Association of classical microbiology and 16S rDNA metagenetic analysis to evaluate the presence of Clostridium difficile ina a belgian nursing home

Increasing age, several co-morbidities, environmental contamination, antibiotic exposure and other intestinal perturbations appear to be the greatest risk factors for C. difficile infection (CDI). Therefore, elderly care home residents are considered particularly vulnerable to CDI.

The main objective of this study was to evaluate and follow the prevalence of C. difficile in a Belgian nursing home. During a 4-month period, stool samples from a group of 23 elderly care home residents were collected weekly. A C. difficile microbiological detection scheme was performed along with an overall microbial biodiversity study of the faeces content by Targeted Metagenomic analysis.

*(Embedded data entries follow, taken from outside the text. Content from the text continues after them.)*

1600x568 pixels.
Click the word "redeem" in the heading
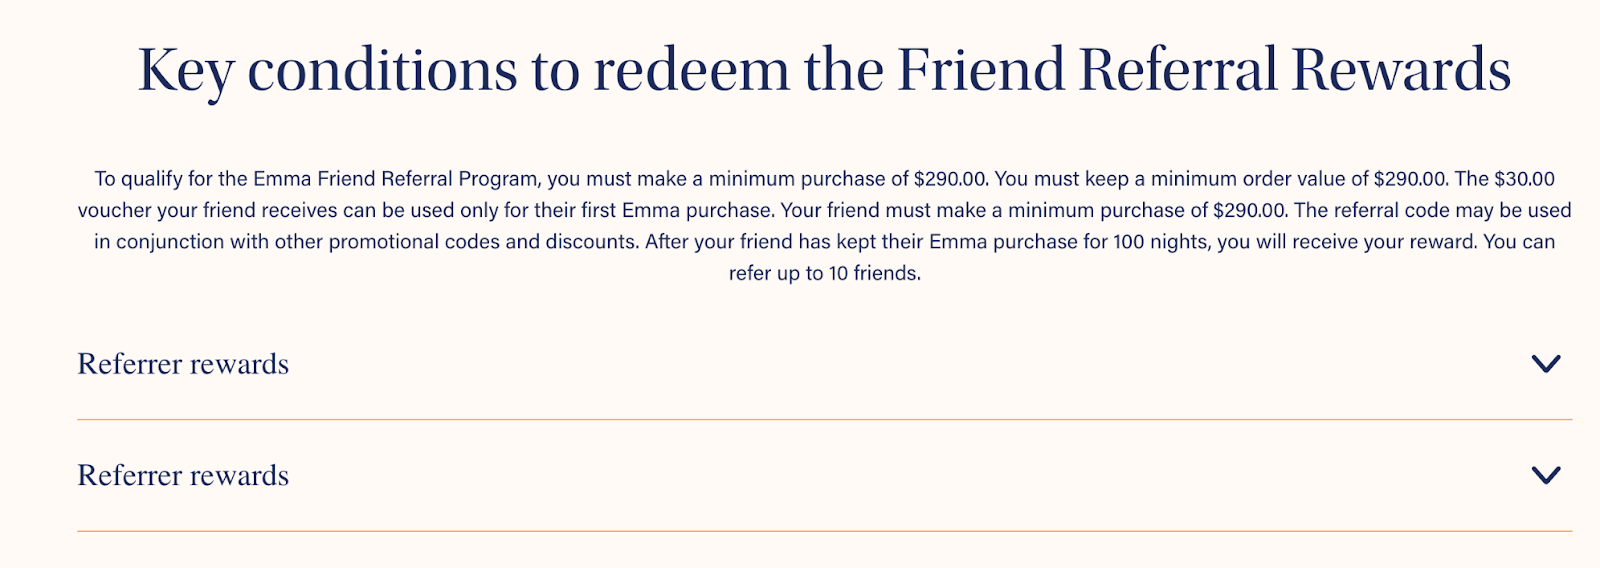tap(690, 70)
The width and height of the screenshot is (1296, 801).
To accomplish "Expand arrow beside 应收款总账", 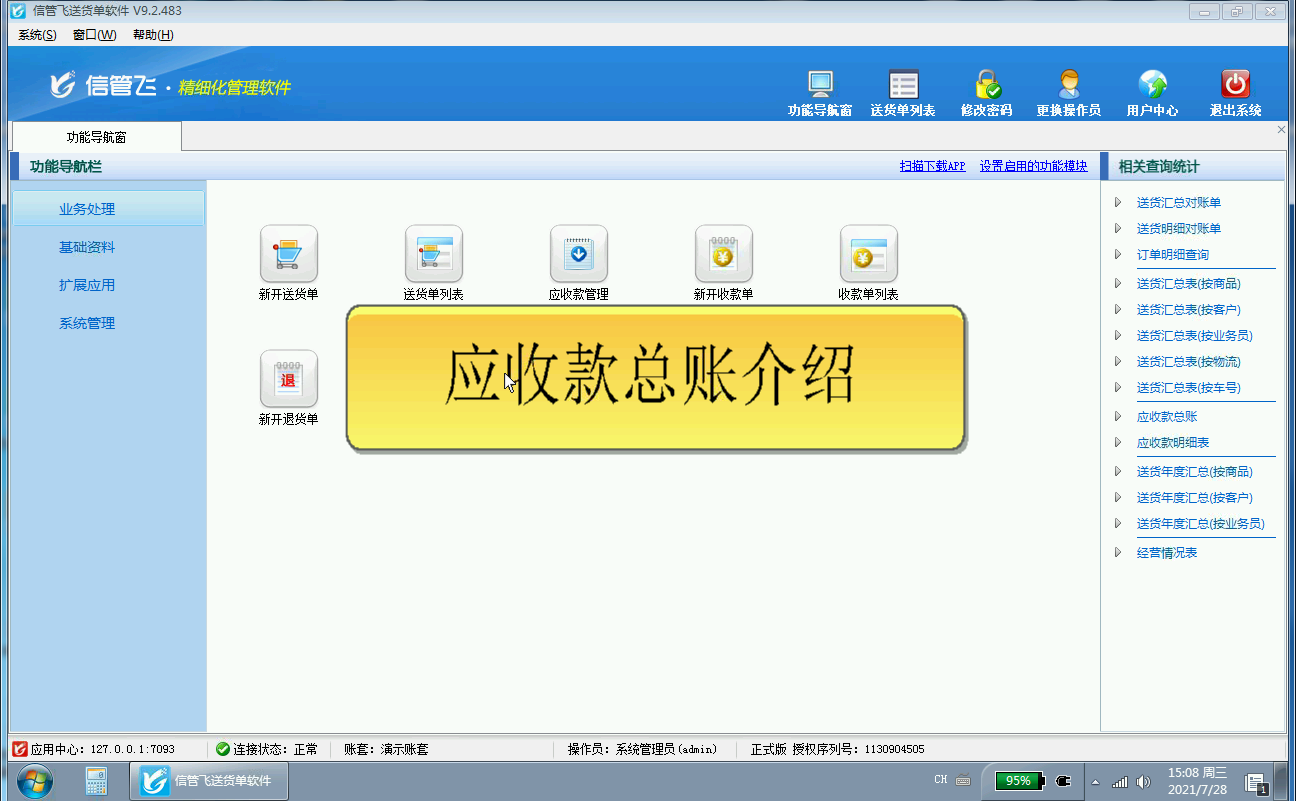I will click(x=1118, y=417).
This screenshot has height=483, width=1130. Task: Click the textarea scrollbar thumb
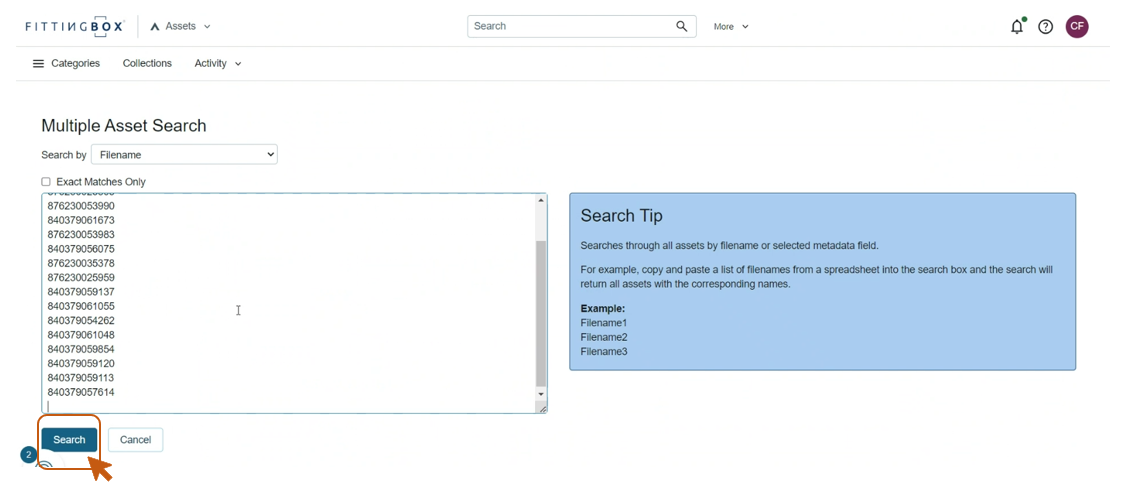pyautogui.click(x=541, y=312)
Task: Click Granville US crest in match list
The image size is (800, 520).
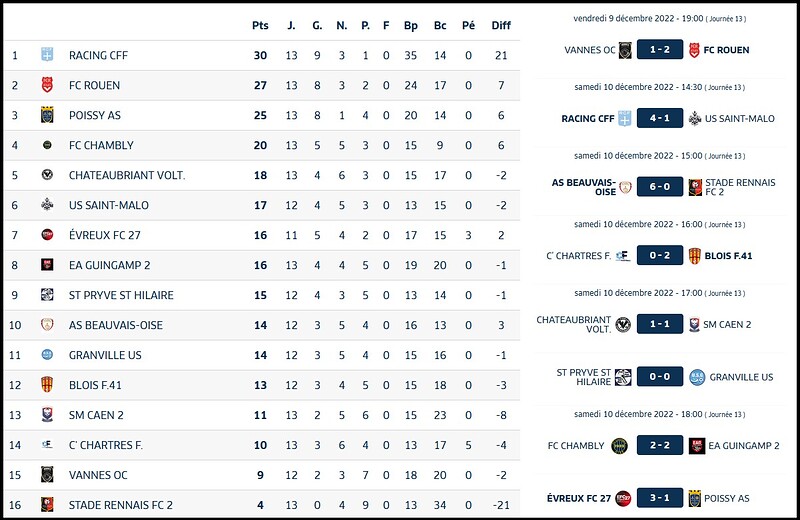Action: (x=695, y=377)
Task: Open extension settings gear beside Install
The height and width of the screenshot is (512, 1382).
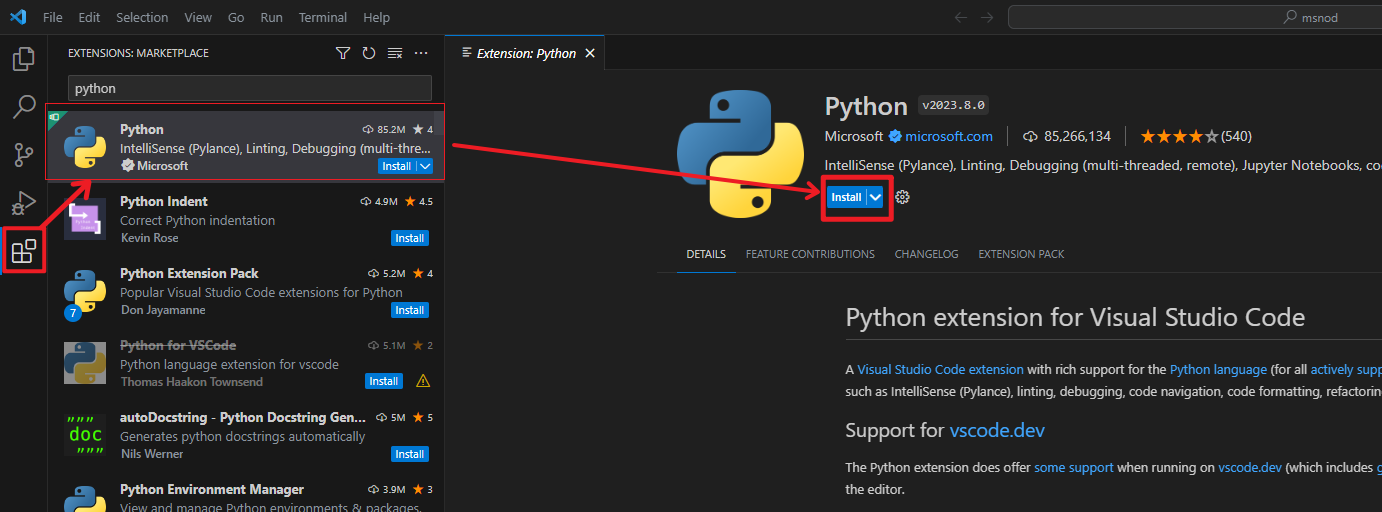Action: (x=902, y=197)

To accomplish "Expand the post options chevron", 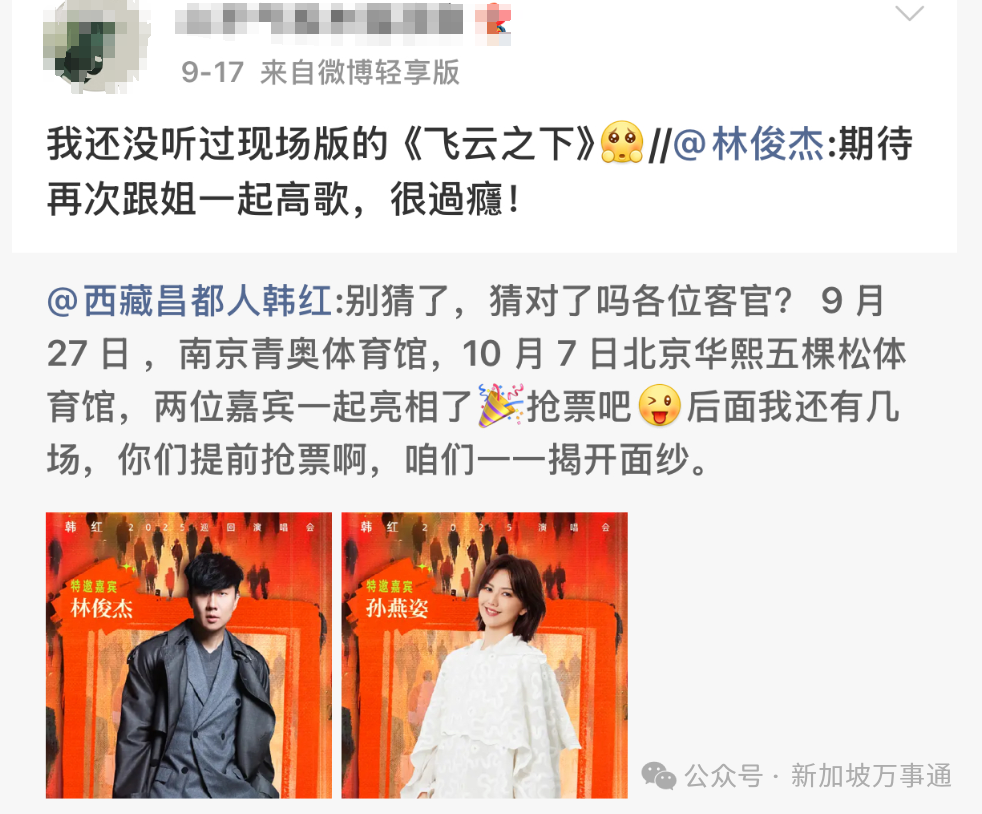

Culture of samples was performed in a selective medium cycloserine cefoxitin fructose cholate. An identification of the isolated colonies was done by PCR detection of tpi, tcdA, tcdB and cdtA genes. Toxic activity was confirmed by a cytotoxic immunoassay. Further characterization was performed by PCR ribotyping. The Metagenomic analysis was targeted on the v1-v3 hyper-variable region of 16S rDNA. The taxonomical assignment of the populations was performed with MOTHUR and Blast algorithms.
Seven out of 23 (30.4%) residents were (at least one week) positive for C. difficile. The most common PCR-ribotype identified was 027. Targeted Metagenomic analyses reveals that each resident has his own bacterial imprint, which is stable during the entire study. Residents’ positives for C. difficile by classical microbiology showed an important proportion of C. difficile sequences. However, Metagenomics analysis can’t substitute targeted protocols. It was not used as a diagnostic tool to detect C. difficile but rather to determine the identification and correlations of the major bacterial populations that are present in the gut microbiota.

In conclusion, this unique association of classical microbiology protocol with pyrosequencing allowed to follow C. difficile in patients and to identify several other bacterial populations whose abundance is correlated with C. difficile.